Task instructions — Each record below should be written out again exactly.

Saved data entries —
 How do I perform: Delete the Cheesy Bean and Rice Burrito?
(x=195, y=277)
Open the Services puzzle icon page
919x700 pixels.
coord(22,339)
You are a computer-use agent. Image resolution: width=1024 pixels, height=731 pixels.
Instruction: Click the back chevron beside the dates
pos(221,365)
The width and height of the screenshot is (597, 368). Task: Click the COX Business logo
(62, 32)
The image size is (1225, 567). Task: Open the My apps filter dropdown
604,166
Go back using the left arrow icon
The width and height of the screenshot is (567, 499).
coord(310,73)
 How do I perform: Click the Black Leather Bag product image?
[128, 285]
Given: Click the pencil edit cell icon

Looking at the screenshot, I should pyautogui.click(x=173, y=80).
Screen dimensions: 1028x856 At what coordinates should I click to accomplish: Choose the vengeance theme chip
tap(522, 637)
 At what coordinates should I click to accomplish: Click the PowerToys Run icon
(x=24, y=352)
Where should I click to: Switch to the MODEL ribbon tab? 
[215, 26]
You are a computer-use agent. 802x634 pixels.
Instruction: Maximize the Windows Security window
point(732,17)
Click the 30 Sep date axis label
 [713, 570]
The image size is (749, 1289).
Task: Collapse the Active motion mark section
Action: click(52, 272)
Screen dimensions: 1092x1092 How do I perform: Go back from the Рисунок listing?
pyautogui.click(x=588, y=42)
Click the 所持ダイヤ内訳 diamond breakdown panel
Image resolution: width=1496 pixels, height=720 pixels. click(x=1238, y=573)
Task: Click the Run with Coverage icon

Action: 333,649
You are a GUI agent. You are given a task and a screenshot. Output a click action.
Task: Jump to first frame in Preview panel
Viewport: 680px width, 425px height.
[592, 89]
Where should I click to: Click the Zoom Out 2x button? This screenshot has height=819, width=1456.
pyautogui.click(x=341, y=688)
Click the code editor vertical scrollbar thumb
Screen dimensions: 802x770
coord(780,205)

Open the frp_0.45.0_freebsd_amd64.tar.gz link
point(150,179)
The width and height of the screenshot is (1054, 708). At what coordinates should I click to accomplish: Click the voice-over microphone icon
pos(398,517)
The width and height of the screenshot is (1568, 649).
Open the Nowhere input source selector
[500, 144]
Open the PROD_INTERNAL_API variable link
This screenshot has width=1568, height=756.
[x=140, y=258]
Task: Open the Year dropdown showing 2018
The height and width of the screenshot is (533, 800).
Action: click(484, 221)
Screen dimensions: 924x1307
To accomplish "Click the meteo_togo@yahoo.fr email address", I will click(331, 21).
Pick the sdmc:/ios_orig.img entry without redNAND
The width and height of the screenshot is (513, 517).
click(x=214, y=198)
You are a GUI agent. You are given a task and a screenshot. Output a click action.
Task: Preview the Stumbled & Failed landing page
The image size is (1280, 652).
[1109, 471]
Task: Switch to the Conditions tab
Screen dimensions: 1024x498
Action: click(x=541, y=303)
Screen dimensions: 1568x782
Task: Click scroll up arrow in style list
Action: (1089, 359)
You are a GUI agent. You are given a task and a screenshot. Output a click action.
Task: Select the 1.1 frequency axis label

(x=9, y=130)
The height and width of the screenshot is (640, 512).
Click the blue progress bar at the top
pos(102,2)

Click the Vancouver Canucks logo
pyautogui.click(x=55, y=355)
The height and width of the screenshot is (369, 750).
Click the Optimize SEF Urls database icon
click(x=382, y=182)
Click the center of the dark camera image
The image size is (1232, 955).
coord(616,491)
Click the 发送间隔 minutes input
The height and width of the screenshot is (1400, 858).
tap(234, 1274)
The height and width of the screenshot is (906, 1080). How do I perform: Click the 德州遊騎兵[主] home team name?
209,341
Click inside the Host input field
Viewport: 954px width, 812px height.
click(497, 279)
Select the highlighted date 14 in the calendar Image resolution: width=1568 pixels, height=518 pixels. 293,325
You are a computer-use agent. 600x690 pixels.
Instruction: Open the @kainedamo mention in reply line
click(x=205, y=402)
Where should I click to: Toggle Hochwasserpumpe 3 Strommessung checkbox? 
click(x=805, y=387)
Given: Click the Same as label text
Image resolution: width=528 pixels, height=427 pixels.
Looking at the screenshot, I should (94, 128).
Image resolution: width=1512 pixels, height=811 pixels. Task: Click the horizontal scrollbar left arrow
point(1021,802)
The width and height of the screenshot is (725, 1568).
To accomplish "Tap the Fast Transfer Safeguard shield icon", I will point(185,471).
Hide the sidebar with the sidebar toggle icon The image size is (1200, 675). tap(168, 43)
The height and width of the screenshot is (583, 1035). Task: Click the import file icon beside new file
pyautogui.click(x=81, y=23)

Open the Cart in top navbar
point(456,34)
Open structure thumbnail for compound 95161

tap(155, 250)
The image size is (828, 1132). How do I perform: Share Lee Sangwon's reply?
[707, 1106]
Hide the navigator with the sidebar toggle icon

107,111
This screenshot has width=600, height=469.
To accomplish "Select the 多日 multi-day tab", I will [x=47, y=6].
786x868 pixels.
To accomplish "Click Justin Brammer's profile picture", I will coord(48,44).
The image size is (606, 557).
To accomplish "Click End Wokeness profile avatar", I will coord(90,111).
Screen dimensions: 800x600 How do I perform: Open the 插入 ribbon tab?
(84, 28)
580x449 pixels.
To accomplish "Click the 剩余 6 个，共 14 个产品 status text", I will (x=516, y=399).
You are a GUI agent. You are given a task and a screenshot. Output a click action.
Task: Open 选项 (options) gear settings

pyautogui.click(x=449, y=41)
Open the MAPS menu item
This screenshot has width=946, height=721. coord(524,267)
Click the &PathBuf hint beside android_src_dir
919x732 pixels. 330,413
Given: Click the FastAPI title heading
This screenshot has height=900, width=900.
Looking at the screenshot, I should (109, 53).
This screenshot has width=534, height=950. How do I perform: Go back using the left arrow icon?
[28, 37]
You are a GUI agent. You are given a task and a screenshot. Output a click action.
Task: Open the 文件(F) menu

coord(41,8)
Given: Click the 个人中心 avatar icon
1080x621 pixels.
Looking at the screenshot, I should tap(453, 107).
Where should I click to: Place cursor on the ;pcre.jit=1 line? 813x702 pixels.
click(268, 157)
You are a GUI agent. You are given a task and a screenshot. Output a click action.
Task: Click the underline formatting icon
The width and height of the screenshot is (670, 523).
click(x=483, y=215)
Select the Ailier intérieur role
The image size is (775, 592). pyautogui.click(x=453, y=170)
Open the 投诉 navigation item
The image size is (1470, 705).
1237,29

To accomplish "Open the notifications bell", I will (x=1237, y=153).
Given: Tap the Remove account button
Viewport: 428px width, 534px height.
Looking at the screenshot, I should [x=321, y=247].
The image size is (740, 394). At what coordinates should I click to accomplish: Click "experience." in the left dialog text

Task result —
 How do I perform: Delete the Cheesy Bean and Rice Burrito?
(x=195, y=277)
Open the Services puzzle icon page
919x700 pixels.
coord(22,339)
You are a computer-use agent. Image resolution: width=1024 pixels, height=731 pixels.
Instruction: Click the back chevron beside the dates
pos(221,365)
The width and height of the screenshot is (597, 368). Task: Click the COX Business logo
(62, 32)
The image size is (1225, 567). Task: Open the My apps filter dropdown
604,166
Go back using the left arrow icon
The width and height of the screenshot is (567, 499).
coord(310,73)
 How do I perform: Click the Black Leather Bag product image?
[128, 285]
Given: Click the pencil edit cell icon

Looking at the screenshot, I should pyautogui.click(x=173, y=80).
Screen dimensions: 1028x856 At what coordinates should I click to accomplish: Choose the vengeance theme chip
tap(522, 637)
 At what coordinates should I click to accomplish: Click the PowerToys Run icon
(x=24, y=352)
Where should I click to: Switch to the MODEL ribbon tab? 
[215, 26]
You are a computer-use agent. 802x634 pixels.
Instruction: Maximize the Windows Security window
point(732,17)
Click the 30 Sep date axis label
 [713, 570]
The image size is (749, 1289).
Task: Collapse the Active motion mark section
Action: click(52, 272)
Screen dimensions: 1092x1092 How do I perform: Go back from the Рисунок listing?
pyautogui.click(x=588, y=42)
Click the 所持ダイヤ内訳 diamond breakdown panel
Image resolution: width=1496 pixels, height=720 pixels. click(x=1238, y=573)
Task: Click the Run with Coverage icon

Action: 333,649
You are a GUI agent. You are given a task and a screenshot. Output a click action.
Task: Jump to first frame in Preview panel
Viewport: 680px width, 425px height.
[592, 89]
Where should I click to: Click the Zoom Out 2x button? This screenshot has height=819, width=1456.
pyautogui.click(x=341, y=688)
Click the code editor vertical scrollbar thumb
Screen dimensions: 802x770
coord(780,205)

Open the frp_0.45.0_freebsd_amd64.tar.gz link
point(150,179)
The width and height of the screenshot is (1054, 708). At what coordinates should I click to accomplish: Click the voice-over microphone icon
pos(398,517)
The width and height of the screenshot is (1568, 649).
Open the Nowhere input source selector
[500, 144]
Open the PROD_INTERNAL_API variable link
This screenshot has width=1568, height=756.
[x=140, y=258]
Task: Open the Year dropdown showing 2018
The height and width of the screenshot is (533, 800).
Action: click(484, 221)
Screen dimensions: 924x1307
To accomplish "Click the meteo_togo@yahoo.fr email address", I will click(331, 21).
Pick the sdmc:/ios_orig.img entry without redNAND
The width and height of the screenshot is (513, 517).
click(x=214, y=198)
You are a GUI agent. You are given a task and a screenshot. Output a click action.
Task: Preview the Stumbled & Failed landing page
The image size is (1280, 652).
[1109, 471]
Task: Switch to the Conditions tab
Screen dimensions: 1024x498
Action: click(x=541, y=303)
Screen dimensions: 1568x782
Task: Click scroll up arrow in style list
Action: (1089, 359)
You are a GUI agent. You are given a task and a screenshot. Output a click action.
Task: Select the 1.1 frequency axis label

(x=9, y=130)
The height and width of the screenshot is (640, 512).
Click the blue progress bar at the top
pos(102,2)

Click the Vancouver Canucks logo
pyautogui.click(x=55, y=355)
The height and width of the screenshot is (369, 750).
Click the Optimize SEF Urls database icon
click(x=382, y=182)
Click the center of the dark camera image
The image size is (1232, 955).
coord(616,491)
Click the 发送间隔 minutes input
The height and width of the screenshot is (1400, 858).
tap(234, 1274)
The height and width of the screenshot is (906, 1080). How do I perform: Click the 德州遊騎兵[主] home team name?
209,341
Click inside the Host input field
Viewport: 954px width, 812px height.
click(497, 279)
Select the highlighted date 14 in the calendar Image resolution: width=1568 pixels, height=518 pixels. 293,325
You are a computer-use agent. 600x690 pixels.
Instruction: Open the @kainedamo mention in reply line
click(x=205, y=402)
Where should I click to: Toggle Hochwasserpumpe 3 Strommessung checkbox? 
click(x=805, y=387)
Given: Click the Same as label text
Image resolution: width=528 pixels, height=427 pixels.
Looking at the screenshot, I should (94, 128).
Image resolution: width=1512 pixels, height=811 pixels. Task: Click the horizontal scrollbar left arrow
point(1021,802)
The width and height of the screenshot is (725, 1568).
To accomplish "Tap the Fast Transfer Safeguard shield icon", I will point(185,471).
Hide the sidebar with the sidebar toggle icon The image size is (1200, 675). tap(168, 43)
The height and width of the screenshot is (583, 1035). Task: Click the import file icon beside new file
pyautogui.click(x=81, y=23)

Open the Cart in top navbar
point(456,34)
Open structure thumbnail for compound 95161

tap(155, 250)
The image size is (828, 1132). How do I perform: Share Lee Sangwon's reply?
[707, 1106]
Hide the navigator with the sidebar toggle icon

107,111
This screenshot has width=600, height=469.
To accomplish "Select the 多日 multi-day tab", I will [x=47, y=6].
786x868 pixels.
To accomplish "Click Justin Brammer's profile picture", I will coord(48,44).
The image size is (606, 557).
To accomplish "Click End Wokeness profile avatar", I will coord(90,111).
Screen dimensions: 800x600 How do I perform: Open the 插入 ribbon tab?
(84, 28)
580x449 pixels.
To accomplish "Click the 剩余 6 个，共 14 个产品 status text", I will (x=516, y=399).
You are a GUI agent. You are given a task and a screenshot. Output a click action.
Task: Open 选项 (options) gear settings

pyautogui.click(x=449, y=41)
Open the MAPS menu item
This screenshot has width=946, height=721. coord(524,267)
Click the &PathBuf hint beside android_src_dir
919x732 pixels. 330,413
Given: Click the FastAPI title heading
This screenshot has height=900, width=900.
Looking at the screenshot, I should (109, 53).
This screenshot has width=534, height=950. How do I perform: Go back using the left arrow icon?
[28, 37]
You are a GUI agent. You are given a task and a screenshot. Output a click action.
Task: Open the 文件(F) menu

coord(41,8)
Given: Click the 个人中心 avatar icon
1080x621 pixels.
Looking at the screenshot, I should tap(453, 107).
Where should I click to: Place cursor on the ;pcre.jit=1 line? 813x702 pixels.
click(268, 157)
You are a GUI agent. You are given a task and a screenshot. Output a click action.
Task: Click the underline formatting icon
The width and height of the screenshot is (670, 523).
click(x=483, y=215)
Select the Ailier intérieur role
The image size is (775, 592). pyautogui.click(x=453, y=170)
Open the 投诉 navigation item
The image size is (1470, 705).
1237,29

To accomplish "Open the notifications bell", I will (x=1237, y=153).
Given: Tap the Remove account button
Viewport: 428px width, 534px height.
Looking at the screenshot, I should [x=321, y=247].
The image size is (740, 394). At what coordinates should I click to accomplish: Click "experience." in the left dialog text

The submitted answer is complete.